And there was no way to predict how lifelike the resulting voice would be—often it ended up sounding quite artificial. “It might sound a bit like them, but it certainly couldn’t be confused for them,” he says. Since then, the technology has improved, and for the last year or two the people Cave has worked with have only needed to spend around half an hour recording their voices. But though the process was quicker, he says, the resulting synthetic voice was no more lifelike.
Then came the voice clones. ElevenLabs has been developing AI-generated voices for use in films, televisions, and podcasts since it was founded three years ago, says Sophia Noel, who oversees partnerships between the company and nonprofits. The company’s original goal was to improve dubbing, making voice-overs in a new language seem more natural and less obvious. But then the technical lead of Bridging Voice, an organization that works to help people with ALS communicate, told ElevenLabs that its voice clones were useful to that group, says Noel. Last August, ElevenLabs launched a program to make the technology freely available to people with speech difficulties.
Suddenly, it became much faster and easier to create a voice clone, says Cave. Instead of having to record phrases, users can instead upload voice recordings from past WhatsApp voice messages or wedding videos, for example. “You need a minimum of a minute to make anything, but ideally you want around 30 minutes,” says Noel. “You upload it into ElevenLabs. It takes about a week, and then it comes out with this voice.”
Rodriguez played me a statement using both his banked voice and his voice clone.
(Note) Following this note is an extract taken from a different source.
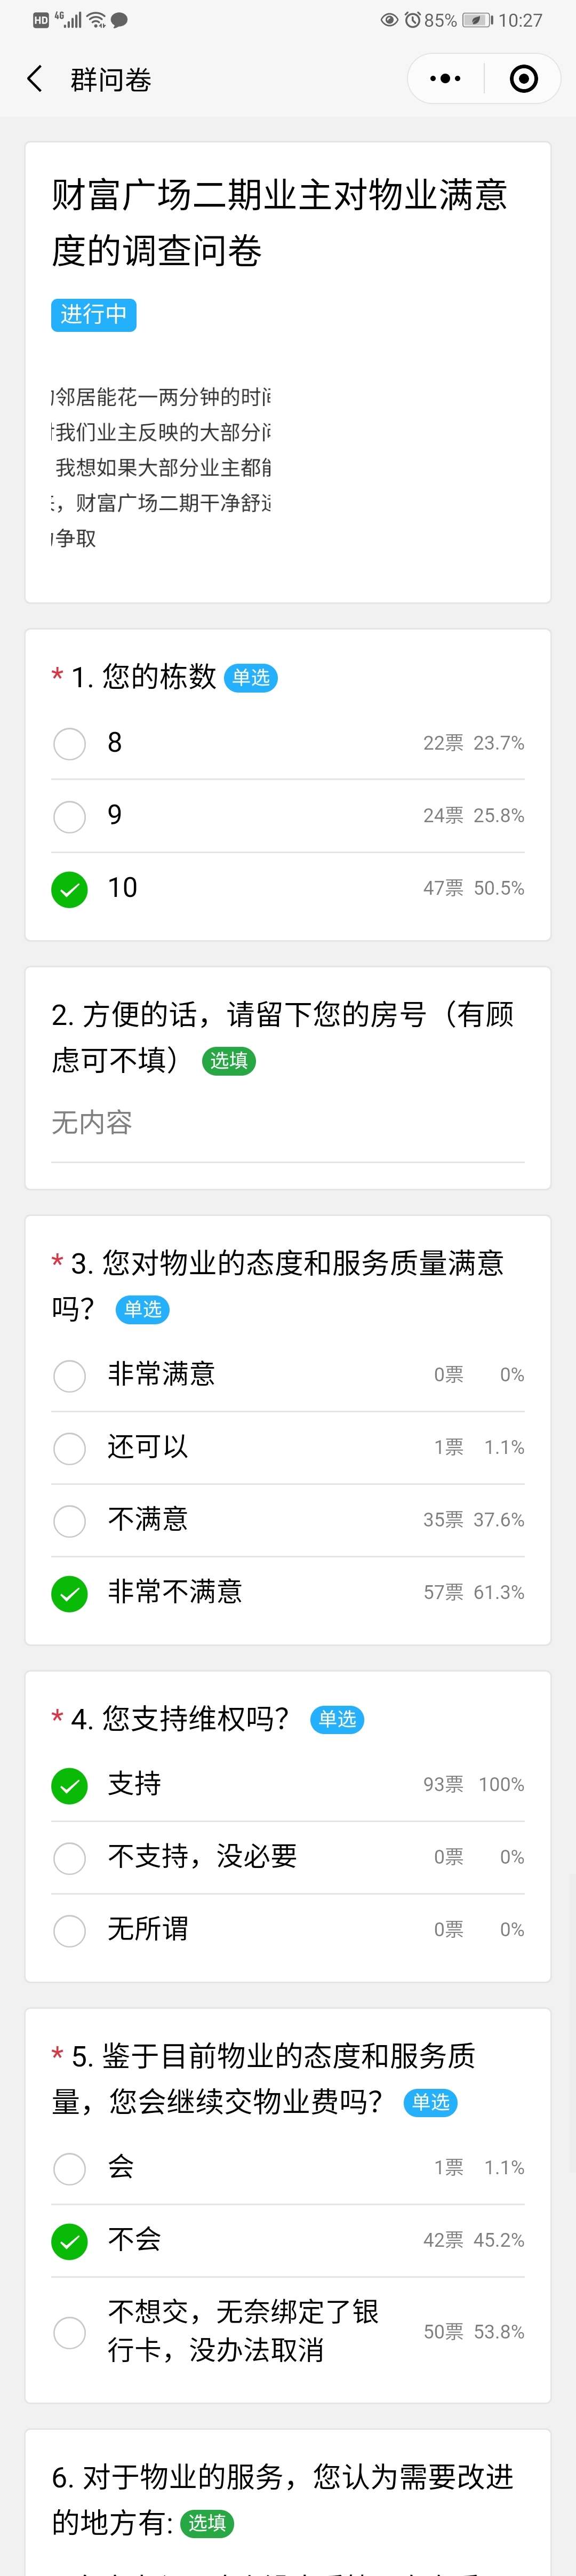Tap the eye comfort status icon

[x=390, y=20]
The difference was stark: The banked voice was distinctly unnatural, but the voice clone sounded like a person. It wasn’t entirely natural—the words came a little fast, and the emotive quality was slightly lacking. But it was a huge improvement. The difference between the two is, as Fernandez puts it, “like night and day.”
The ums and ers
Cave started introducing the technology to people with MND a few months ago. Since then, 130 of them have started using it, “and the feedback has been unremittingly good,” he says. The voice clones sound far more lifelike than the results of voice banking. “They [include] pauses for breath, the ums, the ers, and sometimes there are stammers,” says Cave, who himself has a subtle stammer. “That feels very real to me, because actually I would rather have a synthetic voice representing me that stammered, because that’s just who I am.”
Joyce Esser is one of the 130 people Cave has introduced to voice cloning. Esser, who is 65 years old and lives in Southend-on-Sea in the UK, was diagnosed with bulbar MND in May last year.
Bulbar MND is a form of the disease that first affects muscles in the face, throat, and mouth, which can make speaking and swallowing difficult. Esser can still talk, but slowly and with difficulty. She’s a chatty person, but she says her speech has deteriorated “quite quickly” since January. We communicated via a combination of email, video call, speaking, a writing board, and text-to-speech tools. “To say this diagnosis has been devastating is an understatement,” she tells me. “Losing my voice has been a massive deal for me, because it’s such a big part of who I am.”
Esser has lots of friends all over the country, Paul Esser, her husband of 38 years, tells me. “But when they get together, they have a rule: Don’t talk about it,” he says. Talking about her MND can leave Joyce sobbing uncontrollably. She had prepared a box of tissues for our conversation.